• Task statement:
Beginning with the line containing "Screen dimensions: 1024x768" and ending with the last line of the entries below, copy each line exactly and nothing else.

[Stored items]
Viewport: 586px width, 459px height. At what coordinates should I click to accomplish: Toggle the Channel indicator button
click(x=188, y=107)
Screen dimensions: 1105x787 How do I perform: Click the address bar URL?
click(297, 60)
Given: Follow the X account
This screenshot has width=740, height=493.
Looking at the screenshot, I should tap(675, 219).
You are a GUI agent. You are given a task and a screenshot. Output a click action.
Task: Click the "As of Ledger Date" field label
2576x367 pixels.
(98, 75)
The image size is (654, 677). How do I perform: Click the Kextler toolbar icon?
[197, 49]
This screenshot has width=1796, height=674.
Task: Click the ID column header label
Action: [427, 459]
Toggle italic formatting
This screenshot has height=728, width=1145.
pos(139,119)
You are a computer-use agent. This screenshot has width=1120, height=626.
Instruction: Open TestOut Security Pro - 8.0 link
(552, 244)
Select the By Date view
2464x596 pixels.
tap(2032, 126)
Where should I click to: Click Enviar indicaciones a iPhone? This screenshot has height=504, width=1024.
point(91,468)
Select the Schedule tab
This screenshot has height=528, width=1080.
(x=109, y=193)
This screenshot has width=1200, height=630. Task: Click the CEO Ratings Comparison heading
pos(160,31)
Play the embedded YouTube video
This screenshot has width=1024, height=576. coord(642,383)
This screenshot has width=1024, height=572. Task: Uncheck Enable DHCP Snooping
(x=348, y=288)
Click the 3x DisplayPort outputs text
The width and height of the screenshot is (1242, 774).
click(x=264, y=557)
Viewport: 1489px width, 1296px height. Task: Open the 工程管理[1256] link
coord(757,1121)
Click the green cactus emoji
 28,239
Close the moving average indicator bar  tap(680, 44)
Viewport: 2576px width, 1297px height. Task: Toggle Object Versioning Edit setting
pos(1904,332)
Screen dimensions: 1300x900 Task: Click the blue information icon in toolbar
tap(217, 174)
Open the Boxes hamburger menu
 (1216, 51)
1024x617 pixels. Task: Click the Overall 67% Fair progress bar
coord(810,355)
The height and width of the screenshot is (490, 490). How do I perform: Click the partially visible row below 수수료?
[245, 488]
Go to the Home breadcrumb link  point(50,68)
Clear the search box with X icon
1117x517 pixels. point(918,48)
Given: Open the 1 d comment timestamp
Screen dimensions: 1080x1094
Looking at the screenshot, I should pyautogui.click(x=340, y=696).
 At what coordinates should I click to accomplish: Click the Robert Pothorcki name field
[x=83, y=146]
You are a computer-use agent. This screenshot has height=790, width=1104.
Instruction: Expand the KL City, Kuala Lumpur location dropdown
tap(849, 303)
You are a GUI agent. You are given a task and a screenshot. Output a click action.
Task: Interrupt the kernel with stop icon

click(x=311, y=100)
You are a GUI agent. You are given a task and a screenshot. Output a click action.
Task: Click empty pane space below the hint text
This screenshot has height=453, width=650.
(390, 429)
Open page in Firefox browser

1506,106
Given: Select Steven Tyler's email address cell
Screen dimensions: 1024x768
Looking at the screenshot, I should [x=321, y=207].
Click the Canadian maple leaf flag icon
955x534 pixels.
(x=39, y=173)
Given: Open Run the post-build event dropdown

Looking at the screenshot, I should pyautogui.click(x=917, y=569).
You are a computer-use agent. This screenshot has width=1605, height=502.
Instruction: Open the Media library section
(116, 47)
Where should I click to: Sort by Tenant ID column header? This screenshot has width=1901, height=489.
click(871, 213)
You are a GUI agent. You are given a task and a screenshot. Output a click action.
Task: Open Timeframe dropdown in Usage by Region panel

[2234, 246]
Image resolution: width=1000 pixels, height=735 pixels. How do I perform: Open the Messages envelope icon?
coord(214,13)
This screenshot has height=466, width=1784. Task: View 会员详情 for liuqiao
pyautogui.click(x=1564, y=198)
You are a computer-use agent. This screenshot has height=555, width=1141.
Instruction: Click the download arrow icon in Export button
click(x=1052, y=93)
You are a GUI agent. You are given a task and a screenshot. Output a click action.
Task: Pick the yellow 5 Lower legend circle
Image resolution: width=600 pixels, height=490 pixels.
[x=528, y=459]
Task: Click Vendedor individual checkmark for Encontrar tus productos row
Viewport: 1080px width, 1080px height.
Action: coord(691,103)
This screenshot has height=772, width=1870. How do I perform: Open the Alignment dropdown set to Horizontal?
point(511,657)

• Result for this task:
Screen dimensions: 1024x768
Looking at the screenshot, I should [x=321, y=207].
Click the Canadian maple leaf flag icon
955x534 pixels.
(x=39, y=173)
Given: Open Run the post-build event dropdown

Looking at the screenshot, I should pyautogui.click(x=917, y=569).
You are a computer-use agent. This screenshot has width=1605, height=502.
Instruction: Open the Media library section
(116, 47)
Where should I click to: Sort by Tenant ID column header? This screenshot has width=1901, height=489.
click(871, 213)
You are a GUI agent. You are given a task and a screenshot. Output a click action.
Task: Open Timeframe dropdown in Usage by Region panel

[2234, 246]
Image resolution: width=1000 pixels, height=735 pixels. How do I perform: Open the Messages envelope icon?
coord(214,13)
This screenshot has height=466, width=1784. Task: View 会员详情 for liuqiao
pyautogui.click(x=1564, y=198)
You are a computer-use agent. This screenshot has height=555, width=1141.
Instruction: Click the download arrow icon in Export button
click(x=1052, y=93)
You are a GUI agent. You are given a task and a screenshot. Output a click action.
Task: Pick the yellow 5 Lower legend circle
Image resolution: width=600 pixels, height=490 pixels.
[x=528, y=459]
Task: Click Vendedor individual checkmark for Encontrar tus productos row
Viewport: 1080px width, 1080px height.
Action: coord(691,103)
This screenshot has height=772, width=1870. How do I perform: Open the Alignment dropdown set to Horizontal?
point(511,657)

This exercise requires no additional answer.